A matéria branca transporta informações entre regiões de matéria cinzenta, onde qualquer informação é processada. A leitura não apenas aumenta a matéria branca, mas ajuda a informação a ser processada com mais eficiência.



Ler em um idioma traz enormes benefícios. Adicione uma língua estrangeira e não apenas as habilidades de comunicação melhoram - você pode falar com mais pessoas em círculos mais amplos - mas as regiões de seu cérebro envolvidas em navegação espacial e aprendizagem de novas informações aumento de tamanho. Aprender um novo idioma também melhora sua memória geral.

Em um dos aspectos mais fascinantes da neurociência, a linguagem afeta regiões do seu cérebro envolvendo ações sobre as quais você está lendo . Por exemplo, quando você lê “sabonete” e “lavanda”, as partes do cérebro envolvidas no cheiro são ativadas. Essas regiões permanecem em silêncio quando você lê “cadeira”. E se eu escrevesse “cadeira de couro”? Seu córtex sensorial disparou.

Continuando a partir do parágrafo inicial, vamos discutir o agachamento em sua busca por uma bunda mais firme. Imagine a biomecânica necessária para um agachamento. Seu córtex motor foi ativado. Os atletas há muito imaginam seus movimentos - o saque de Serena Williams; Os chutes de Conor McGregor; As explosões de velocidade de Usain Bolt - para alcançar melhor proficiência enquanto realmente se move. Isso porque seus cérebros estão praticando. Isso é, eles estão praticando através de técnicas de visualização.

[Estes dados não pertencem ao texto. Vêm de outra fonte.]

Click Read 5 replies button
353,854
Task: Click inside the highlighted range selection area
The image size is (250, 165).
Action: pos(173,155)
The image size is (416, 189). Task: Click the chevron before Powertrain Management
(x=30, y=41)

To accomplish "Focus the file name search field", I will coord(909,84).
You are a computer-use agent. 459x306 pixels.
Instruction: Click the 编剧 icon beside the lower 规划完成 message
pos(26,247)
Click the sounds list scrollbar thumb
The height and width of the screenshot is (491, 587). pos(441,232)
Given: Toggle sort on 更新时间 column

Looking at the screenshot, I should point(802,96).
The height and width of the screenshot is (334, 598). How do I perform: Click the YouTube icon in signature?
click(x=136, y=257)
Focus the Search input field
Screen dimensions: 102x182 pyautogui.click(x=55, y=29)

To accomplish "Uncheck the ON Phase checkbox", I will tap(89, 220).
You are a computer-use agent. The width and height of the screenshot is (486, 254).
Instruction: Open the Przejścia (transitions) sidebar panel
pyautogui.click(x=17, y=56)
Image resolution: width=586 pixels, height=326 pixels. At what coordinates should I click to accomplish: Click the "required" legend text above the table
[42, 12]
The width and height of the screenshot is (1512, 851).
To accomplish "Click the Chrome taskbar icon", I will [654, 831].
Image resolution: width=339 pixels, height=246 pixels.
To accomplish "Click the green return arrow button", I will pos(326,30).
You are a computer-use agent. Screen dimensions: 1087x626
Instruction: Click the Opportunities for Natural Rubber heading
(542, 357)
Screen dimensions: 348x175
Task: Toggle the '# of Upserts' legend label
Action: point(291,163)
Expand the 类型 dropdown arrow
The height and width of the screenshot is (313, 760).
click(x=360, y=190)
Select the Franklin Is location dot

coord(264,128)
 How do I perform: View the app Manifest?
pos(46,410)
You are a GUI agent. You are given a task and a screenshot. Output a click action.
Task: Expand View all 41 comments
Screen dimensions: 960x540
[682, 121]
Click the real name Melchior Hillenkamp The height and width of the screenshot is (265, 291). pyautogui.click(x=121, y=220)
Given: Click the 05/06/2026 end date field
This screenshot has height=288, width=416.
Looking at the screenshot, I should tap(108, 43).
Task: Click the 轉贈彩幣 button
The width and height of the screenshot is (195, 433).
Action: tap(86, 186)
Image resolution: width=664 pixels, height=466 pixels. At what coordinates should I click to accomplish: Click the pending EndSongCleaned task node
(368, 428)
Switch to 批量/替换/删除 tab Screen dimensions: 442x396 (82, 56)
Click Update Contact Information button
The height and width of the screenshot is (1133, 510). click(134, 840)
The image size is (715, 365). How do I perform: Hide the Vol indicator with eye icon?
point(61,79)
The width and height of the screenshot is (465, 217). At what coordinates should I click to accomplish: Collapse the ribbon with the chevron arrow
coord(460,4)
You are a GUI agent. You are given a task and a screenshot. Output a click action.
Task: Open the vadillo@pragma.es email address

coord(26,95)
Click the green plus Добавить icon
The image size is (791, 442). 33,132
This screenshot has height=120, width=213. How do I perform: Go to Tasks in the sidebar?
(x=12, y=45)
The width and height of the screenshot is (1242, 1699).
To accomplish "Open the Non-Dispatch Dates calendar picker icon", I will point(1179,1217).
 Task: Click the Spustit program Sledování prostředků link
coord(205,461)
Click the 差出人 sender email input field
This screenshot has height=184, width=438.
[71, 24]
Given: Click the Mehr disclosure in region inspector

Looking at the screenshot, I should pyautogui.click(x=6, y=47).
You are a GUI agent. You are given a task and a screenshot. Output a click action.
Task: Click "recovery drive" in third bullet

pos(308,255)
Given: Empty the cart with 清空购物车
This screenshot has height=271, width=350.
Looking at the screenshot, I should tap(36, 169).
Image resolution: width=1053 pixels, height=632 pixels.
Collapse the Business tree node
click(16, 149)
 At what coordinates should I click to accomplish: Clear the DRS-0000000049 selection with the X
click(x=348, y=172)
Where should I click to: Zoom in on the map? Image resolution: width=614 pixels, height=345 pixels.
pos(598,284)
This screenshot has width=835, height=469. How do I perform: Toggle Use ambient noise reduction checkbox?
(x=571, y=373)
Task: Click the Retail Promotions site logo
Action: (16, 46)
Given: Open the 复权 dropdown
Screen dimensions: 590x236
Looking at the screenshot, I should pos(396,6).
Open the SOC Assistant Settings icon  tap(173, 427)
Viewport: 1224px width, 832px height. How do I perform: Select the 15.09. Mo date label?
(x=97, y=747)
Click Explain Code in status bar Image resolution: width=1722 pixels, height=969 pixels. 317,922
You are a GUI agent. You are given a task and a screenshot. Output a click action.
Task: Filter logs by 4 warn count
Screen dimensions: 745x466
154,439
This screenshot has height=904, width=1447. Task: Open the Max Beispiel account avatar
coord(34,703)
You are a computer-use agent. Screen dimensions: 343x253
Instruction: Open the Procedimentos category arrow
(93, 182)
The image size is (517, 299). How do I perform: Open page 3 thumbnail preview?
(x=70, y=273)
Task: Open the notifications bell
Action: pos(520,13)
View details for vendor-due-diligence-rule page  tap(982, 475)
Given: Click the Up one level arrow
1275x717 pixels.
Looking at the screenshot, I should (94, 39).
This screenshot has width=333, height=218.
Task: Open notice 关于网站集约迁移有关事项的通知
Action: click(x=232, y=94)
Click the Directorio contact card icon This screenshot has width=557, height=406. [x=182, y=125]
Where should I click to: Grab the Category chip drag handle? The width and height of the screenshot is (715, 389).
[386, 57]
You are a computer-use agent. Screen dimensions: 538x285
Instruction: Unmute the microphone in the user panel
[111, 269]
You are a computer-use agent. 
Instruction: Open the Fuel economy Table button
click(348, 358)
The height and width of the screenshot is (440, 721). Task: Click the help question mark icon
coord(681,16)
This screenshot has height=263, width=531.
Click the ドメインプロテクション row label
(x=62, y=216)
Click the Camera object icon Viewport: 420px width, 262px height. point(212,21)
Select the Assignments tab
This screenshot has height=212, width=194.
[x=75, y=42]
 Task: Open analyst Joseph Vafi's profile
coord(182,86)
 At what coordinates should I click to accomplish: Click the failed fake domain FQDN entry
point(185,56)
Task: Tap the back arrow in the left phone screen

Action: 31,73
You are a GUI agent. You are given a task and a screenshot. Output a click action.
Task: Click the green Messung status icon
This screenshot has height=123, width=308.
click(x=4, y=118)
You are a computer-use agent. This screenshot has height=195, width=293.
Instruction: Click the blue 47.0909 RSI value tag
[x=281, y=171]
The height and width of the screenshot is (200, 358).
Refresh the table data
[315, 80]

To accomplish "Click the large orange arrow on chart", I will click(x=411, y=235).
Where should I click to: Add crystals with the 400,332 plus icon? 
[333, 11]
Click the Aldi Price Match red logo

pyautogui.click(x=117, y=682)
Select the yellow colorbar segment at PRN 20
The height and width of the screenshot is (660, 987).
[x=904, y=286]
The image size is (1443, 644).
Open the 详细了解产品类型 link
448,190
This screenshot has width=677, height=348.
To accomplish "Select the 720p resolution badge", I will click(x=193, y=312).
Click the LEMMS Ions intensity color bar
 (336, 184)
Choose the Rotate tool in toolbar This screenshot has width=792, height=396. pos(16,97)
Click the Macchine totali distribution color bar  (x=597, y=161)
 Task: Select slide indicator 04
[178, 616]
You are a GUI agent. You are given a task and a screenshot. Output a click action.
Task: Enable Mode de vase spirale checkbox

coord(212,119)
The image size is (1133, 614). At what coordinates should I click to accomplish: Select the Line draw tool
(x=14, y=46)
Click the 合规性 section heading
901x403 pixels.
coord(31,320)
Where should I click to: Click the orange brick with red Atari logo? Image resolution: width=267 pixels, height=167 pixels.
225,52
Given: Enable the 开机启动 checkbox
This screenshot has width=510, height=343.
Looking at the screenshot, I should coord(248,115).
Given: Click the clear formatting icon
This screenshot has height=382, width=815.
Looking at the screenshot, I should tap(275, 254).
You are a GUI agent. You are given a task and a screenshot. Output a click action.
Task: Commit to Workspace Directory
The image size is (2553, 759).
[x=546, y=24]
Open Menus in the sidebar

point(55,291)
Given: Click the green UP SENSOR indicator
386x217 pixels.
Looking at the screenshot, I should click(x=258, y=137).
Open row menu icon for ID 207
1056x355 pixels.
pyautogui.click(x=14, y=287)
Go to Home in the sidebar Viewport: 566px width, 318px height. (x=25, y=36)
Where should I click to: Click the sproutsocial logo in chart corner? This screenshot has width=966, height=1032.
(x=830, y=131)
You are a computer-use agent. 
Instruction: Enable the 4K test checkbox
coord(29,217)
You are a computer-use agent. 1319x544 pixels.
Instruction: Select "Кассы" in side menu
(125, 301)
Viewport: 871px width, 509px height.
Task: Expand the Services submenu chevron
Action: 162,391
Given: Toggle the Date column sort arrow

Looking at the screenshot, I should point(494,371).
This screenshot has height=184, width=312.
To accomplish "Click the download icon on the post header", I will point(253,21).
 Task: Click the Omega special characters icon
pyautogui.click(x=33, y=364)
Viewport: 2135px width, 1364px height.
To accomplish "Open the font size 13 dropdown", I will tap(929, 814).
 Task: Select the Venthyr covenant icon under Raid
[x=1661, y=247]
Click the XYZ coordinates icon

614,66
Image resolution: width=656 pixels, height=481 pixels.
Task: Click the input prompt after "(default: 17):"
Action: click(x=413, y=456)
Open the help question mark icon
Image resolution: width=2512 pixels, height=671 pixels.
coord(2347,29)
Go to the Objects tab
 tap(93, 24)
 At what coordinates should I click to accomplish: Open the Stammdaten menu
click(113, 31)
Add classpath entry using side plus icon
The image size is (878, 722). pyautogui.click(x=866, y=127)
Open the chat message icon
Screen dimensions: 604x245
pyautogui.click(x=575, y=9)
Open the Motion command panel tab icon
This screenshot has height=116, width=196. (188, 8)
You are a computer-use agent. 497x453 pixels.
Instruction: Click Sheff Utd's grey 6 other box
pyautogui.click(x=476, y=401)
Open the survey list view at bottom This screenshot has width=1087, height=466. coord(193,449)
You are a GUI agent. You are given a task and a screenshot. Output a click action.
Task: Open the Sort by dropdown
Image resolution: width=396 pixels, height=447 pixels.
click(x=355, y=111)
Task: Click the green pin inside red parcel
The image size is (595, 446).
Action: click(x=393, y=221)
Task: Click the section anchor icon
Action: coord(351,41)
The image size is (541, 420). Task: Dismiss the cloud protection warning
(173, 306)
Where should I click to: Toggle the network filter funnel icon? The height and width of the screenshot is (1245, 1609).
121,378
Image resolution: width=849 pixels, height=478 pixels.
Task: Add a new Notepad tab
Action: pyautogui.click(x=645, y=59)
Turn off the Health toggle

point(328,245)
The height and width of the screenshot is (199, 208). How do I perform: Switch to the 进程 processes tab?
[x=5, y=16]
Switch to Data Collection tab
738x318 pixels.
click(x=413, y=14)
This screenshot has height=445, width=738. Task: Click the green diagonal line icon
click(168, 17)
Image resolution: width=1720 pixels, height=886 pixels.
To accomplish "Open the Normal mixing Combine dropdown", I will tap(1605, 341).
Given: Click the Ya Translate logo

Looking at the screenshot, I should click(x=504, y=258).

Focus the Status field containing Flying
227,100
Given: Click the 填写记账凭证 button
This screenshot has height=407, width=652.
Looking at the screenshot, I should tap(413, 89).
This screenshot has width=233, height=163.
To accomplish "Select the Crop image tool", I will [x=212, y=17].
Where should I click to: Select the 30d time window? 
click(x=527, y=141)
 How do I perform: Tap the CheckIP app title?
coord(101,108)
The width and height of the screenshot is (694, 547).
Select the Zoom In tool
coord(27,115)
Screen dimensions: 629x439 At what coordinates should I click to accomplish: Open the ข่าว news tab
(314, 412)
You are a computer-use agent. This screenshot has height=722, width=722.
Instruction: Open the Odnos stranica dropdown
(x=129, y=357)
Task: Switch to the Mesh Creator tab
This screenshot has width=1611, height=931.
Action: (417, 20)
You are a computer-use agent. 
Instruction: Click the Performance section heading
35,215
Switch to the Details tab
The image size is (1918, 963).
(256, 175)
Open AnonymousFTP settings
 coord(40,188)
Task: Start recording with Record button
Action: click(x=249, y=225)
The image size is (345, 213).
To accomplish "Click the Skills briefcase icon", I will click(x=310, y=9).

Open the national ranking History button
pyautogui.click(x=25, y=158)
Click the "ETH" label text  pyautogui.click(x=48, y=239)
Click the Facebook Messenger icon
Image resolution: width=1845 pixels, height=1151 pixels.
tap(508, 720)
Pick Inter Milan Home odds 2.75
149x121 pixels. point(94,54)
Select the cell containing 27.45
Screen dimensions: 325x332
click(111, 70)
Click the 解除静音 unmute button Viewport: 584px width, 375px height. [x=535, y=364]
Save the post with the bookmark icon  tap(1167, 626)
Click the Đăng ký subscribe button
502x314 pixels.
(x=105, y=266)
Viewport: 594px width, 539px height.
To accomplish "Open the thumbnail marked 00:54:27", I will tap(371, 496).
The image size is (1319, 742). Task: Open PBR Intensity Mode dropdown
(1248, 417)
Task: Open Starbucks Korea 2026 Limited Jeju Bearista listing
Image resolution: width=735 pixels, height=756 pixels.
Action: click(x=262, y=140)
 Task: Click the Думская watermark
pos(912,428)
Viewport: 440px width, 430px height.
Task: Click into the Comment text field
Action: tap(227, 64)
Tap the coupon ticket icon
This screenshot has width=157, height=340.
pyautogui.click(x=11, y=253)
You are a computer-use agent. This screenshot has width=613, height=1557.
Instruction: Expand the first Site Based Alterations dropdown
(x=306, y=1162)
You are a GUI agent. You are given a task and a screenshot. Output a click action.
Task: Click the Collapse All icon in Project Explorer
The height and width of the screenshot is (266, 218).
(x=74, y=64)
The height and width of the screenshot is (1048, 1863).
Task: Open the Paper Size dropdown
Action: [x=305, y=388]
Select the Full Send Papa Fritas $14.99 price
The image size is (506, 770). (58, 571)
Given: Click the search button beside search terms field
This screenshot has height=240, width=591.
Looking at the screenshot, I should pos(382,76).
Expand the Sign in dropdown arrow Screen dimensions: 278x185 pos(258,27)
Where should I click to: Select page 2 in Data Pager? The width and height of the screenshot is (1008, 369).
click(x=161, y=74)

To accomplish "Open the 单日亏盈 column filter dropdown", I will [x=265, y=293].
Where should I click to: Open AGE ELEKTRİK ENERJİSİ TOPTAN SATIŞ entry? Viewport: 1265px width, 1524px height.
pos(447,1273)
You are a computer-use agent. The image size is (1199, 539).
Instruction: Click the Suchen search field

Glúteos duros são uma coisa. A leitura de romances é uma ótima maneira de praticar o ser humano. Em vez de sprints e socos, que tal algo mais primitivo e necessário em uma sociedade, como a empatia? À medida que você mergulha mais nas loucuras de Rabbit Angstrom ou de Jason Taylor amadurecendo, você não apenas sente sua dor e alegria. Você realmente experimenta isso.

o ato de um glóbulo branco engolfando uma bactéria é ________.
Em um aspecto, os romances vão além de simular a realidade para dar aos leitores uma experiência indisponível fora da página: a oportunidade de entrar totalmente nos pensamentos e sentimentos de outras pessoas.

Isso tem implicações profundas em como interagimos com os outros. Ao encontrar um menino de 13 anos se comportando mal, você provavelmente não pensará: 'Bem, David Mitchell escreveu sobre tal situação, então eu deveria me comportar assim', mas você pode ter integrado algumas das lições sobre jovens meninos descobrindo a vida e demonstrando uma compreensão mais sutil em como você reage.

Talvez você até reconsidere trollar alguém online em relação à sua opinião política, lembrando que não importa o quão grosseiro e desumano um sentimento apareça na tela, um humano de verdade está sentado atrás do teclado bicando seus pensamentos. Não estou argumentando contra o envolvimento, mas pelo amor de qualquer coisa que se pareça com a humanidade, argumente de forma inteligente.

Porque a leitura de fato nos torna mais inteligentes. Mostra de pesquisa que a leitura não ajuda apenas com a inteligência fluida, mas também com a compreensão de leitura e a inteligência emocional. Você toma decisões mais inteligentes sobre você e as pessoas ao seu redor.

Todos esses benefícios exigem leitura real, o que leva à formação de uma filosofia, em vez da regurgitação de uma agenda, tão prevalente em repostagens e trolling online. Reconhecer as intenções de outro ser humano também desempenha um papel na construção de uma ideologia. Romances são especialmente adequados para essa tarefa. UMA Estudo de 2011 publicado no Revisão Anual de Psicologia encontrados sobreposição em regiões do cérebro usadas para compreender histórias e redes dedicadas a interações com outras pessoas.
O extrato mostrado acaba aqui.